Actually, John, your remark reminded me of an interview I saw years ago when some sweet little old lady was asked about a law prohibiting workplace discrimination based on sexual orientation. I guess she wanted to preserve her image as a sweet old lady when she said of the proposed law, “Oh, I’m against discrimination. I just don’t think we need a law against it.
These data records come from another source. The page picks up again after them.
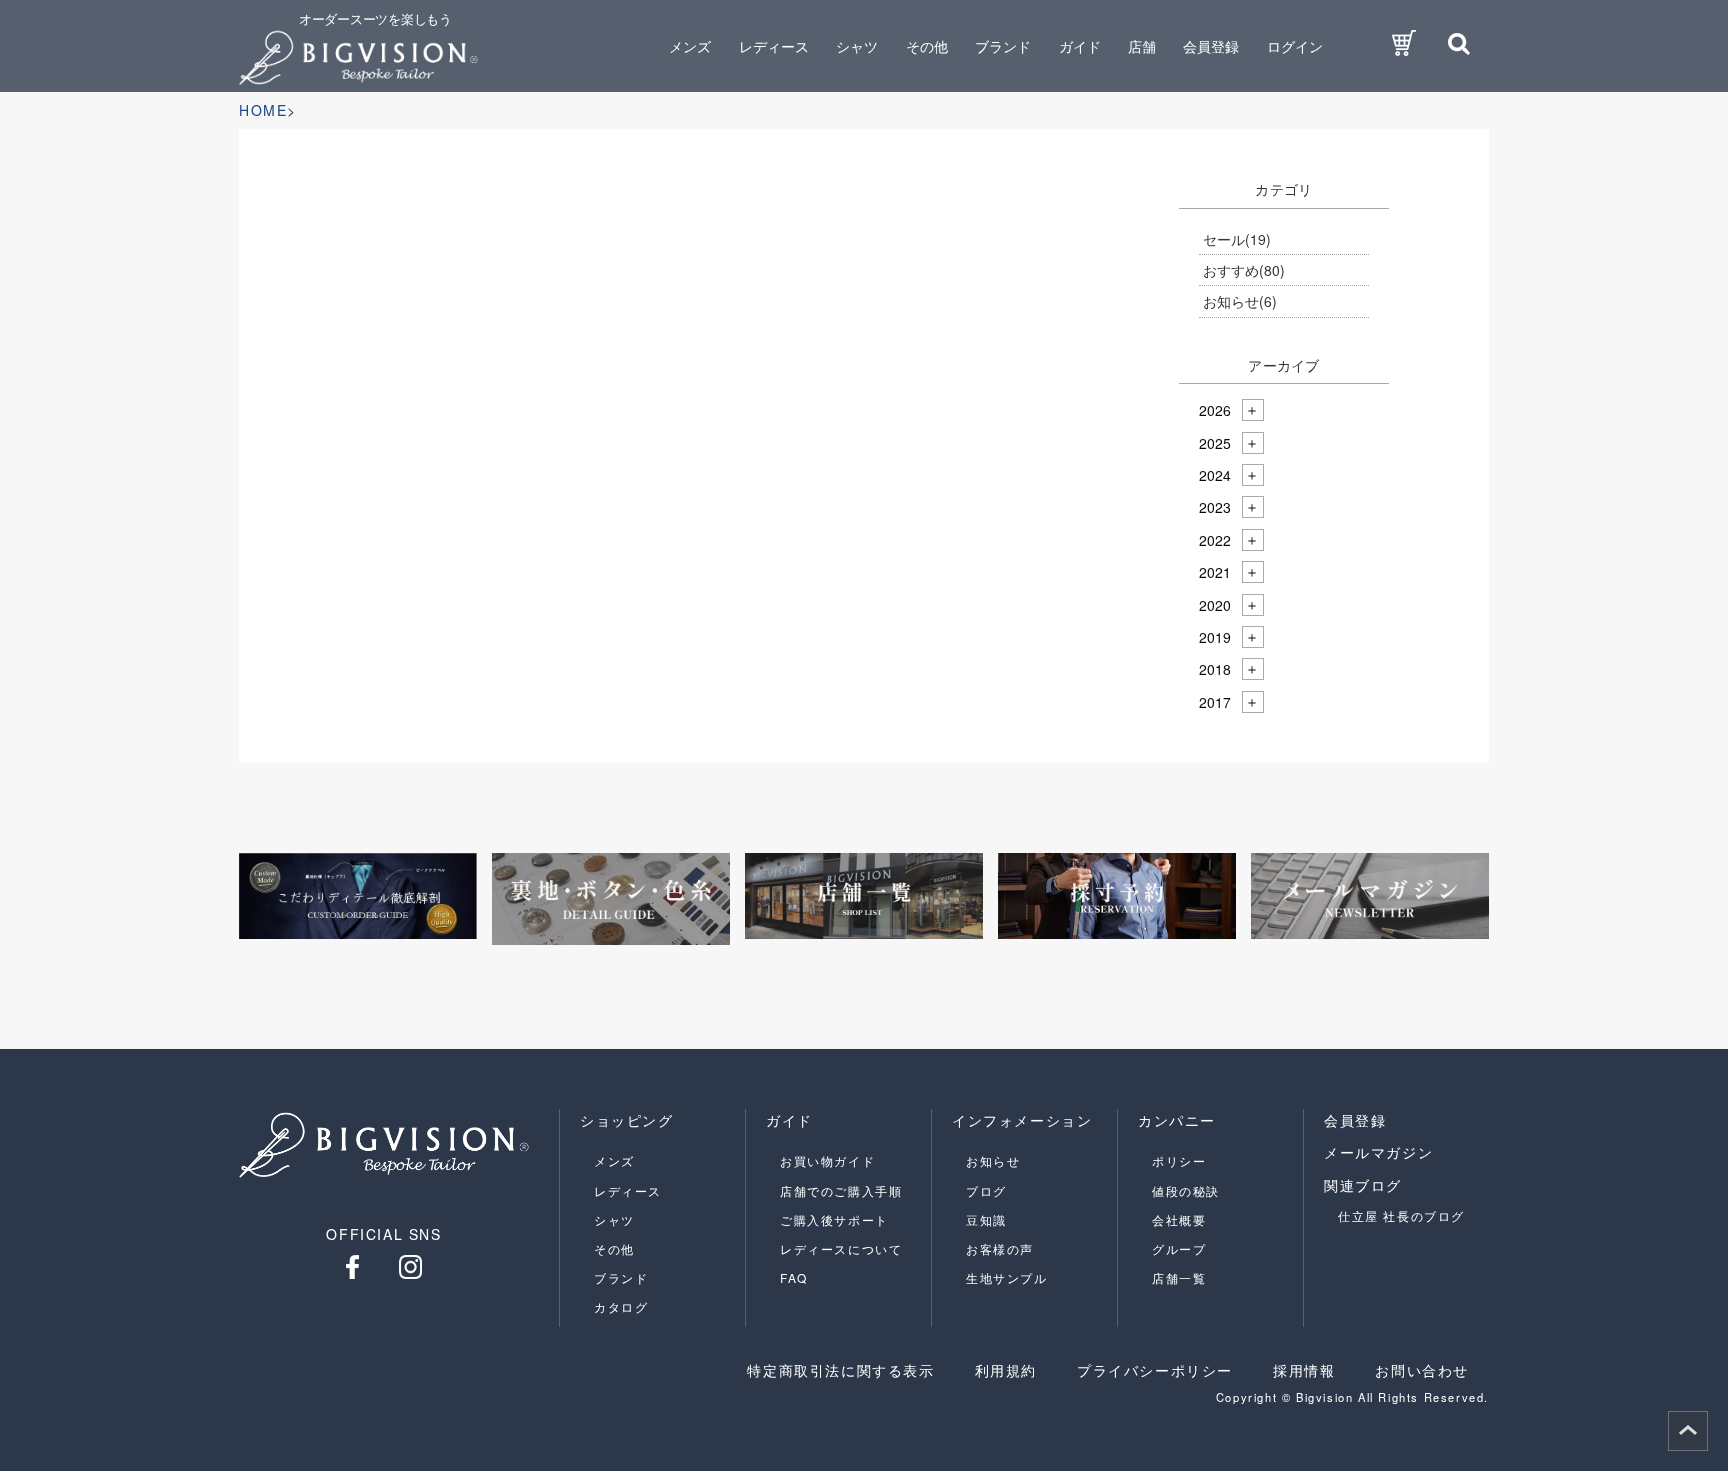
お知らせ (1240, 301)
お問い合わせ (1422, 1370)
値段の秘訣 (1186, 1190)
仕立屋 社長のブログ (1401, 1215)
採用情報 (1304, 1370)
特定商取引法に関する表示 (840, 1370)
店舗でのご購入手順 (841, 1190)
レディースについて (841, 1248)
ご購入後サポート (834, 1219)
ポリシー (1179, 1160)
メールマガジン (1378, 1152)
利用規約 (1006, 1370)
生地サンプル (1007, 1277)
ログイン (1295, 46)
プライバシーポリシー (1155, 1370)
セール (1237, 239)
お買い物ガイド (827, 1160)
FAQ (794, 1277)
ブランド (621, 1277)
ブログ (986, 1190)
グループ (1179, 1248)
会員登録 (1211, 46)
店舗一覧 (1179, 1277)
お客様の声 (1000, 1248)
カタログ (621, 1306)
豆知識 (986, 1219)
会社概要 (1179, 1219)
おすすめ (1244, 270)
It’s a nice sentiment, but even then I knew the reality was that in the absence of a law there was no way to prevent discrimination, no possible penalty for those who did the discriminating, and no legal remedies or recourse for those who were discriminated against because of their sexual orientation to fight it.
In her mind, that little old lady got to have it both ways by personally opposing discrimination, but at the same time supporting it by supporting a status quo that at best took a “do nothing” approach to anti-gay discrimination that left people no better off. But she got to feel good about herself, and remain a sweet old lady.
I guess you feel good about yourself too, John. You’re still an SOB too. And by that I don’t mean “Sweet Ol’ Boy.”